_Parts of the exercise:_
1/ Answer these questions from the article on Mattoon's ambulance service, marking each answer with the same letter:
(a) On what date is the fire department's ambulance service scheduled to end?
(b) Within how many minutes of dispatch must ambulances reach advanced life support calls under the new regulations?
(c) Who is Mattoon's fire chief?
2/ Carry on the article about Mattoon's ambulance service from the point where it stops.

_Provided text:_
[Start of Attachment]
Archive for July 23rd, 2018

Mattoon Fire District news (more)

Excerpts from jg-tc.com:

The Mattoon City Council ratified new regulations for private ambulance services and heard several concerns regarding the scheduled July 25 end of the fire department’s ambulance service.

Top fire department officials questioned whether the city is ready to switch over all ambulance calls to private services. Representatives from one of the two current private services, Dunn’s Ambulance, said they will be ready but delays for this switch have made it difficult to hire crews. A representative for a possible third service, Abbott EMS, sought more information about the application process.

The city has revised its regulations in preparation for the July 25 switch. The new regulations include the requirement that ambulances must arrive at the scene of advanced life support calls within eight minutes of being dispatched. Ambulance services must report this data to the city.

Fire Chief Tony Nichols said he is concerned about the city entering uncharted territory if it completely eliminates the fire department’s ambulance service on July 25. He urged the council to keep the department’s advance life support equipment ready as a backup to help handle the call volume.

Assistant Fire Chief Sean Junge said feels that firefighters, as stakeholders in the emergency response system, were given little opportunity to provide input on the new ambulance regulations while private services had a lot of input. Junge said he cannot recommend approval for the new regulations due to his concerns about this document.
[End of Attachment]
(Stored records)
[Start of Attachment]
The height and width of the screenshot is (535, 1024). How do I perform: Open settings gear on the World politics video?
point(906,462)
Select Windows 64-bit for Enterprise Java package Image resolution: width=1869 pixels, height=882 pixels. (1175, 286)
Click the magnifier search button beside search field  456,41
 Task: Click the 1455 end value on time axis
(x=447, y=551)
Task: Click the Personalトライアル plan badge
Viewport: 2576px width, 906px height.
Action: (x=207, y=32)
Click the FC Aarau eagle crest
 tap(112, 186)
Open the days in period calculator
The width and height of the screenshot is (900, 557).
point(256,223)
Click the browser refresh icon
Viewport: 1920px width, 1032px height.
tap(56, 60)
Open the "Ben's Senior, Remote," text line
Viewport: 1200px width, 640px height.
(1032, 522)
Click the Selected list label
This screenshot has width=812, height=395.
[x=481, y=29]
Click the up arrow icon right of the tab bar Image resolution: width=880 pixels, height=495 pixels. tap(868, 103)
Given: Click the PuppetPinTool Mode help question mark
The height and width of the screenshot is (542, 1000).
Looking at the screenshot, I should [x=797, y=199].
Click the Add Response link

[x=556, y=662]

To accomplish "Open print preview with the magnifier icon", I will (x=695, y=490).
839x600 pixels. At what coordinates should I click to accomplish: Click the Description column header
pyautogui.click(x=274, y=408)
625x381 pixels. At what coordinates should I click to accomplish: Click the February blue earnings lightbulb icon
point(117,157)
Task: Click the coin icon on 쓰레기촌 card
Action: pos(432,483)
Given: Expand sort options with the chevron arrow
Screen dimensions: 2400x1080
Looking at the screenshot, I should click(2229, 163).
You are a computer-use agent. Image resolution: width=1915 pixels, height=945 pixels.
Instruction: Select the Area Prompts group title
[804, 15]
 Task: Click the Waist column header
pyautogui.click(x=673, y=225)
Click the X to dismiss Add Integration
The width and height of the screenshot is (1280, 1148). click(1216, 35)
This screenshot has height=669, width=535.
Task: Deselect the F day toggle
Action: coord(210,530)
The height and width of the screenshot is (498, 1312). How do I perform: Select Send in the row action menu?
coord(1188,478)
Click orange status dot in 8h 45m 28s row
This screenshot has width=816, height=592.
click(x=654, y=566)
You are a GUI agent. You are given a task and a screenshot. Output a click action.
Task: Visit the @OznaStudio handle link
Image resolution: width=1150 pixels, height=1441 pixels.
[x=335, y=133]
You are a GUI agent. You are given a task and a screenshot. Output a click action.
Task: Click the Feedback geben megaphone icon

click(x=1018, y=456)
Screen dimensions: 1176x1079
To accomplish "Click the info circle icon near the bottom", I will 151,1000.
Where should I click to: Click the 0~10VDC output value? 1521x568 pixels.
[End of Attachment]
_Answers:_
1/
(a) July 25
(b) Eight minutes
(c) Tony Nichols

2/
The council voted on July 18, 2017 to eliminate the fire department’s ambulance service. City officials have said that this service loses money and duplicates the work of private providers. Mattoon Firefighters Local 691 has countered that the department’s service generates needed revenue for the city and provides essential ambulance coverage for Mattoon.

Casey Schmitz, operations manager for Dunn’s, said the city has asked private services to be ready to handle all of the ambulance calls, but uncertainty about when this change will take place has made it difficult to hire crews. Nevertheless, she said both Dunn’s and Mitchell-Jerdan Ambulance Service plan to have additional crew members and ambulances in place to continue serving the community.”We are not going to leave anybody high and dry,” Schmitz said. She added that Dunn’s welcomes partnering with firefighter crews that have basic and advanced life support equipment. She said this backup service was standard practice before the fire department’s started its own ambulance service several years ago.

Brian Gerth, operations manager for Abbott EMS, asked several questions about how the Coles County 911 system rotates calls to the different ambulance services and about the application process to become a provider under the city’s new regulations. City officials advised that applicants do not need to have an office in Mattoon when they apply but will need to have one before they operate ambulances in Mattoon.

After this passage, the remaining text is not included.